The Twelfth Enchantment
David Liss' The Twelfth Enchantment is an entertaining mix of magic and Pride and Prejudice romance. It's quite a change from the author of several serious works of historical fiction. When I picked it up, I wondered if the magic part would just be hinted at or explained away. But, no, this really is a work of fantasy. Not that that's a bad thing; it's actually a fun blend. I wonder (and I hope) that Liss turns this into a series.

Our heroine, Lucy Derrick, lives on sufferance at her uncle's house after losing her inheritance and almost ruining herself by running away with a man. (This is 1812.) But after encounters with strange people who disappear, Lucy learns that she has a natural talent for magic.
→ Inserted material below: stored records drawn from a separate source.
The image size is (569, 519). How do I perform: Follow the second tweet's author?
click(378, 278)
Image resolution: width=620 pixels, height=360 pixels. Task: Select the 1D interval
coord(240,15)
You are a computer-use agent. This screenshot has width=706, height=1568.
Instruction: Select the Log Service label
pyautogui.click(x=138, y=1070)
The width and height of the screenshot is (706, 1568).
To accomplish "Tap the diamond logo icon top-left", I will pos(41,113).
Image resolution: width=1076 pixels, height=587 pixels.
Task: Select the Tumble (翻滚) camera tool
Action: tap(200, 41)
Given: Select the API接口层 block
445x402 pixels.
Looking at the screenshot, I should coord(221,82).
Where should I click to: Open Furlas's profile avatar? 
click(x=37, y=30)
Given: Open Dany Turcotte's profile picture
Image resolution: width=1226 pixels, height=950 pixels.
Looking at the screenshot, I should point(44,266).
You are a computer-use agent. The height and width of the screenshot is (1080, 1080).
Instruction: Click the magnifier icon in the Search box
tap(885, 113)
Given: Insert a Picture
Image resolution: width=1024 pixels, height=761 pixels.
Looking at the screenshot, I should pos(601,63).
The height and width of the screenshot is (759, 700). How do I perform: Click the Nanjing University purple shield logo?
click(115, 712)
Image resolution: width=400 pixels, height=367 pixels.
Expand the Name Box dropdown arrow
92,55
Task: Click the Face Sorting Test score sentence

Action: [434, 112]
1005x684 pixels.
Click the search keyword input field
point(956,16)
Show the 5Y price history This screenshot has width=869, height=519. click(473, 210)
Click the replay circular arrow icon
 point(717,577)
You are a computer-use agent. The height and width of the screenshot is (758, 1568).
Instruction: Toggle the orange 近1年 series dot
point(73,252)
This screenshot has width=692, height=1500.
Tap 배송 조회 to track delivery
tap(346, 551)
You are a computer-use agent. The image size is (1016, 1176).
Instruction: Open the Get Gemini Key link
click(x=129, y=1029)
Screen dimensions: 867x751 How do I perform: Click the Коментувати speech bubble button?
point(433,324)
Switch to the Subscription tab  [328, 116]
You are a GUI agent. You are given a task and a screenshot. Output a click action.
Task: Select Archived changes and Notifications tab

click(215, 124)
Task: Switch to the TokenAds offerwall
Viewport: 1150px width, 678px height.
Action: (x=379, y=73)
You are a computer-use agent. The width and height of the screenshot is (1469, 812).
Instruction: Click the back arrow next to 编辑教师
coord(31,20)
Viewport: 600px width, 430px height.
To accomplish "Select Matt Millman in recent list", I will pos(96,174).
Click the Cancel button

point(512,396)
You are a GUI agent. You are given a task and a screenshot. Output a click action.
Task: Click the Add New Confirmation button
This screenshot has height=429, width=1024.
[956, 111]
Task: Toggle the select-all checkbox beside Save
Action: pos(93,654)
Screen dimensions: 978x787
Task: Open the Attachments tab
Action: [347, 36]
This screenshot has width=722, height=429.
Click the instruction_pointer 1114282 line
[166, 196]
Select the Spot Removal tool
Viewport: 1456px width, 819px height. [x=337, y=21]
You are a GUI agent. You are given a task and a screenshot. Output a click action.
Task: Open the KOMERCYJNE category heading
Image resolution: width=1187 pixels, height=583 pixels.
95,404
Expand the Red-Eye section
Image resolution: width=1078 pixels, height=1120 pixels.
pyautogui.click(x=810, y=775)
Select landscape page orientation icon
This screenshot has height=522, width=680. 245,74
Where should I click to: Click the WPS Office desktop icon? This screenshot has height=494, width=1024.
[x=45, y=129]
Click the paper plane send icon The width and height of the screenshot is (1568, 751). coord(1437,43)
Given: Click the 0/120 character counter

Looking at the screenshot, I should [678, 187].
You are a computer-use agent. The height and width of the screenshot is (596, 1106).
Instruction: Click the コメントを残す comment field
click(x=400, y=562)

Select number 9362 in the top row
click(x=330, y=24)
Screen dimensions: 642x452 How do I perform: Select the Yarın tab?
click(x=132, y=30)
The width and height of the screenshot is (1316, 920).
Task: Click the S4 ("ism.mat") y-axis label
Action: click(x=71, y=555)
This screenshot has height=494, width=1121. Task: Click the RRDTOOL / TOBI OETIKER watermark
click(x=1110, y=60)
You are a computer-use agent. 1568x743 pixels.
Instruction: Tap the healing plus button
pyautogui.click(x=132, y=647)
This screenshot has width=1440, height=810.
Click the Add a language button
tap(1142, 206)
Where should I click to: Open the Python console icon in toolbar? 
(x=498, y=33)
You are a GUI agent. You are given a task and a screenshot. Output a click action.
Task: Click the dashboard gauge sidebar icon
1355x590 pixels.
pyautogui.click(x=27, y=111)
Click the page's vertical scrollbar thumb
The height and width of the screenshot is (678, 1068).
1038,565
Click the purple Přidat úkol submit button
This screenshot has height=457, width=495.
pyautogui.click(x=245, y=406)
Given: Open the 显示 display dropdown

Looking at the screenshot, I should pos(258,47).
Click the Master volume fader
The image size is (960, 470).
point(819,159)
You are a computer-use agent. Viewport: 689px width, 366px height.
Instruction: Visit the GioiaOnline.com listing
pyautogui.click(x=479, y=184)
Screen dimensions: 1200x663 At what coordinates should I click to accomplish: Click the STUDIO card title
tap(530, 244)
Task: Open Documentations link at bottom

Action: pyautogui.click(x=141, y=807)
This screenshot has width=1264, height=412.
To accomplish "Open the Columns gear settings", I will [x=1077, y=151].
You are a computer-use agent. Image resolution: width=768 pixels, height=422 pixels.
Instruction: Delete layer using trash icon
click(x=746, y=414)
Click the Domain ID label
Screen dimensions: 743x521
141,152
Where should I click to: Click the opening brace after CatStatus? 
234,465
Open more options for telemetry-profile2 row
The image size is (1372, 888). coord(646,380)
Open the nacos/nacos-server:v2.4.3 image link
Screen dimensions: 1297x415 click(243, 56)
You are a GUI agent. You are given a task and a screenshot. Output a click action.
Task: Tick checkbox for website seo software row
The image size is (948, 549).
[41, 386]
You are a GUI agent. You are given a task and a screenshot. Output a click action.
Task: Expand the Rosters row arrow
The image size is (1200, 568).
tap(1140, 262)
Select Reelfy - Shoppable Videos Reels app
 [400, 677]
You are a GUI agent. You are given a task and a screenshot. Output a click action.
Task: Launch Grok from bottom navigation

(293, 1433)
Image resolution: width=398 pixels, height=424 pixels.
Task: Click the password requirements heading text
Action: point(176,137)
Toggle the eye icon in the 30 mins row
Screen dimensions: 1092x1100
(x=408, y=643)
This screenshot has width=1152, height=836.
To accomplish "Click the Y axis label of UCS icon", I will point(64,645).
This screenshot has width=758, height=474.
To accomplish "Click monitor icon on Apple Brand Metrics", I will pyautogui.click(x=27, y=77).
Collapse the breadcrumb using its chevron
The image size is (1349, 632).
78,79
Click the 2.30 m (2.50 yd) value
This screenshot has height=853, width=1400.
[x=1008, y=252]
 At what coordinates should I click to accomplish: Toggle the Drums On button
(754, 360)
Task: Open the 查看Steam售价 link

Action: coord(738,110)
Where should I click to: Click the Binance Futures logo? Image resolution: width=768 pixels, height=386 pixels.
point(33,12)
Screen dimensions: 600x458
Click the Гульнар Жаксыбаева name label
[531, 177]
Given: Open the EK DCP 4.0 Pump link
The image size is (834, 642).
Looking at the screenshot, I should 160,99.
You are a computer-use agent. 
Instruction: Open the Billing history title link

She quickly harnesses that talent to try and improve her lot in life and avoid marriage to a particularly odious mill owner. It soon becomes clear that, for whatever reason, Lucy is a the center of a war between supernaturally backed Luddites and supernaturally backed industrialists for the future of England.

The story twists and turns as Lucy learns more about the conspiracy around her. This is a complex story, and Liss writes it in such a way that you feel betrayed or thwarted when Lucy does. I was surprised just as often as she was. And I very much enjoyed Liss' blending of magic and actual history. The Luddite movement was a very serious near revolution, not just a joking epithet for someone who doesn't like technology. The Industrial Revolution was hugely disruptive and this book takes place right in the middle of a paradigm shift in English society. I would have enjoyed this book even without the supernatural plot.